Si le profit est le seul critère de décision, ces mêmes participant-es craignent que les chef-fes d’entreprise gravitent inévitablement vers des intérêts à court terme – ce qui, dans le contexte d’une entreprise, est souvent celui de l’actionnaire qui veut voir ses profits gonfler. Christine Bergeron, cheffe de la direction par intérim de Vancity, observe : « On entend souvent parler des “parties intéressées”, dans le monde des affaires, mais ce à quoi les dirigeant-es pensent le plus lorsqu’ils ou elles prennent des décisions importantes, ce sont souvent les “actionnaires” et la valeur maximale que l’entreprise peut leur rapporter en profits. Cela influence la façon dont les dirigeant-es perçoivent le risque et le rendement. Je crois que nous devons aller plus loin et qu’il nous faut réfléchir aux moyens d’encourager des décisions qui garantissent un rendement raisonnable pour les actionnaires tout en incluant une vision à long terme des risques que nous devrions prendre pour bâtir le monde dont nous avons besoin. »

Paul Klein signale que la rémunération incite la pensée à court terme. Une grande partie des participant-es à l’enquête s’entendent pour dire que les structures de rémunération poussent souvent les chef-fes d’entreprise à se concentrer sur la maximisation des profits à court terme.

Pour permettre à un-e p.-d.g. de s’intéresser à des questions d’importance autres que les profits, et de diriger à long terme, Sophie Brochu suggère de modifier le rôle de celui/celle-ci en apportant une nuance légère, mais importante : « La responsabilité du/de la p.-d.g. est d’optimiser les profits et non de maximiser les profits. »

Certain-es participant-es à l’enquête sont d’avis que, pour qu’il se produise de véritables changements, il faudra probablement que d’autres parties intéressées exigent que les entreprises adoptent une approche à plus long terme. D’aucun-es vont plus loin en affirmant qu’il faudra que le gouvernement force la main des chef-fes d’entreprise pour qu’ils/elles adoptent une mentalité à plus long terme.
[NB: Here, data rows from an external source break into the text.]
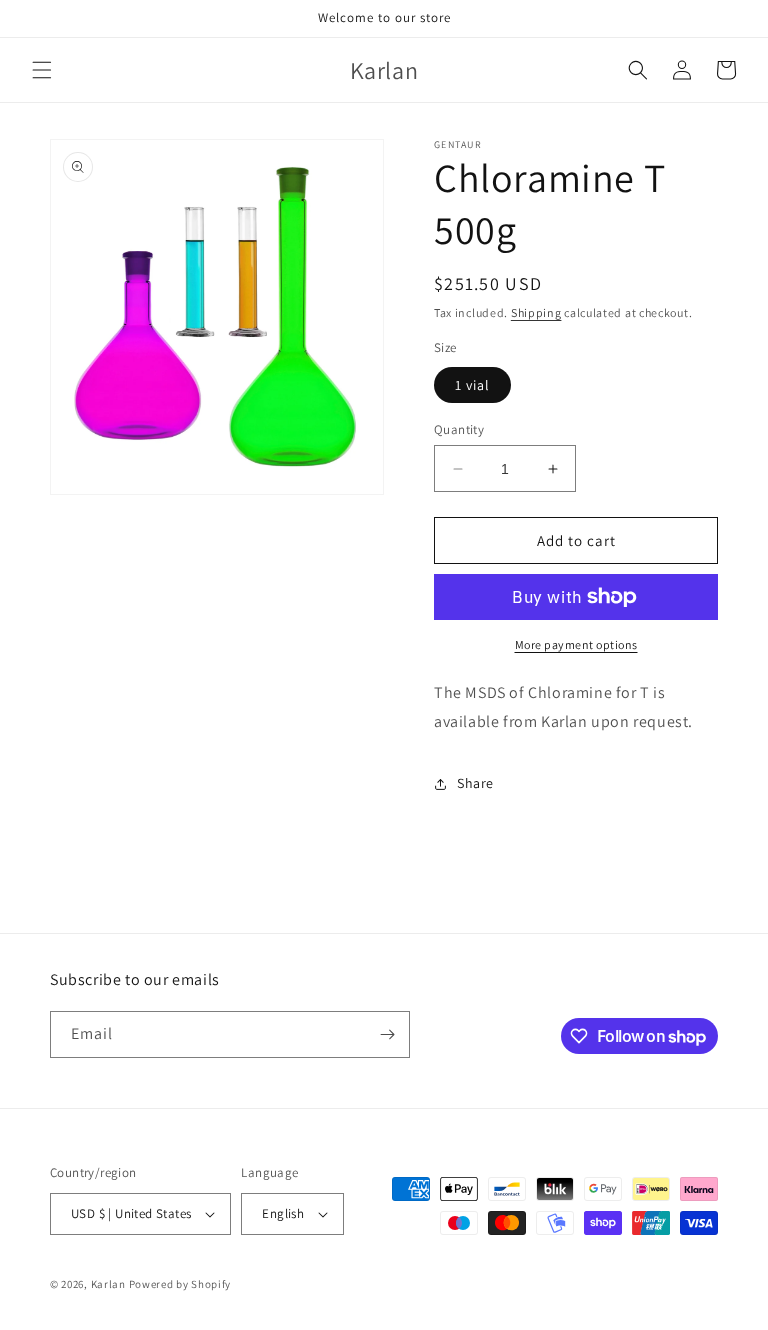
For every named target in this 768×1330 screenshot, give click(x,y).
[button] (42, 70)
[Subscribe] (387, 1034)
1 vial (472, 385)
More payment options (576, 644)
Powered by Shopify (180, 1284)
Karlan (108, 1284)
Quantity (459, 429)
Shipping (536, 312)
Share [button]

Shawn Smith, cofondateur et directeur général de RADIUS, et professeur adjoint à la Beedie School of Business, commente : « Je pense que beaucoup de gens ont des leviers. Je pense que nous pouvons réfléchir à des incitatifs réglementaires et fiscaux qui aideront les entreprises à voir un peu plus à long terme. »

Les pressions à court terme compliqueront sans doute la tâche des chef-fes d’entreprise d’accorder une plus grande place aux considérations à long terme. C’est une mauvaise nouvelle pour ceux et celles qui souhaitent que les entreprises soient davantage motivées par une mission sociale.